Senate debates

Wednesday, 7 February 2007

Customs Legislation Amendment (Border Compliance and Other Measures) Bill 2006

In Committee

10:44 am

Photo of Chris EllisonChris Ellison (WA, Liberal Party, Minister for Justice and Customs) Share this | Hansard source

The way the Accredited Client Program has been described is that anyone is available to apply to be part of the program. But the commercial reality is that you will not get the benefit from it if you are a small importer, because you have to have the volume of importation to get the benefit out of the Accredited Client Program. We have never made any secret of that. We have said that if you have that volume and, of course, you are a client who has shown high compliance, you can get the streamlined importation. So anyone can apply, but you first have to show that you are highly compliant and then you have to make a decision as to whether you have sufficient volume of importation to benefit from becoming part of this program. There would really be nothing in it for a small importer, because they would not get the benefits of a large-scale importer.

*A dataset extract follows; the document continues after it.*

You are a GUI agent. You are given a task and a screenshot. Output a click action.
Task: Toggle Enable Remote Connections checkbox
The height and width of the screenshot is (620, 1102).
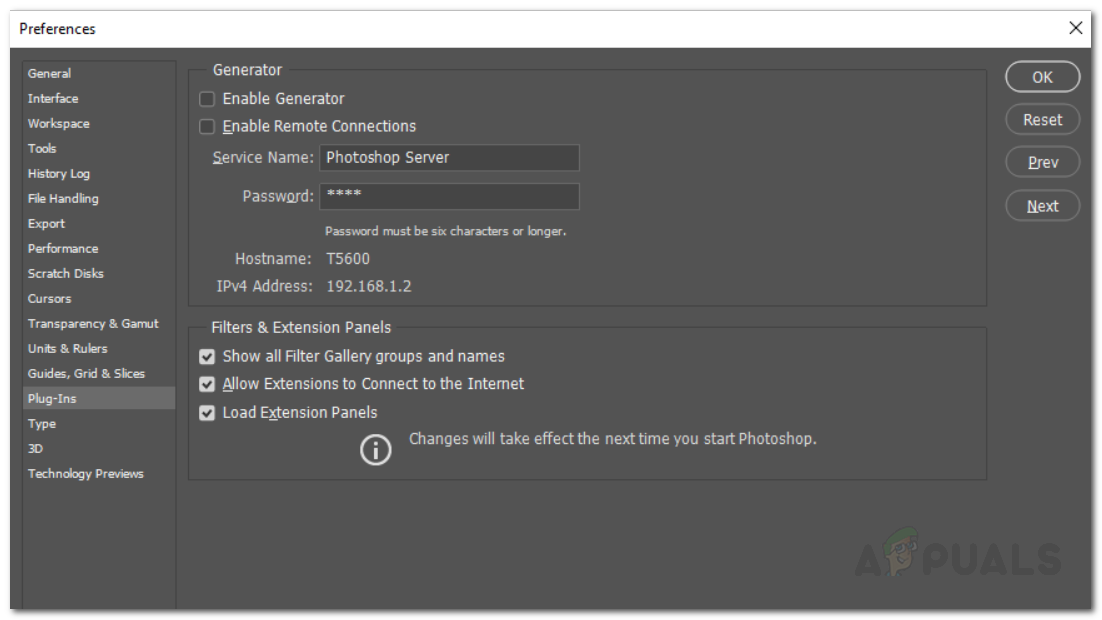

This was always designed to accommodate highly compliant importers and those people who could economically benefit from the streamlined approach to high volume. It is more than open to small to medium enterprises to come to Customs—and many of them could be highly compliant—but with what they have to do in this program they would not get the economic benefit of a larger importer. It was always designed that way. It is a commercial decision for the importer as to whether or not it offers them that benefit. They will vote with their feet and say, ‘It is obviously of commercial benefit to me to participate in,’ or, ‘It is not of commercial benefit.’ You could have no better way of letting the market determine its own benefit.

The contract is commercial-in-confidence. We do not publish the details about our contracts with companies. I totally reject any allegation of favouritism. The Taxation Office enters into confidential arrangements with taxpayers. I think we can have every confidence that the tax office is always looking out for revenue and that Customs equally shares that responsibility and that any arrangement would be to the benefit of protecting revenue. I think Customs has a fine tradition in that regard and so does the Taxation Office. I hardly see a situation where that would be disadvantageous to the Australian taxpayer. But for commercial reasons obviously you would want to keep that confidential.

I stress again that the Accredited Client Program is open to anyone, but it is for that person to work out whether it is the program for them and whether it suits their needs. We always said that the benefit would be to the high-volume importer. By natural definition, if you are a high-volume importer you tend to be a larger company.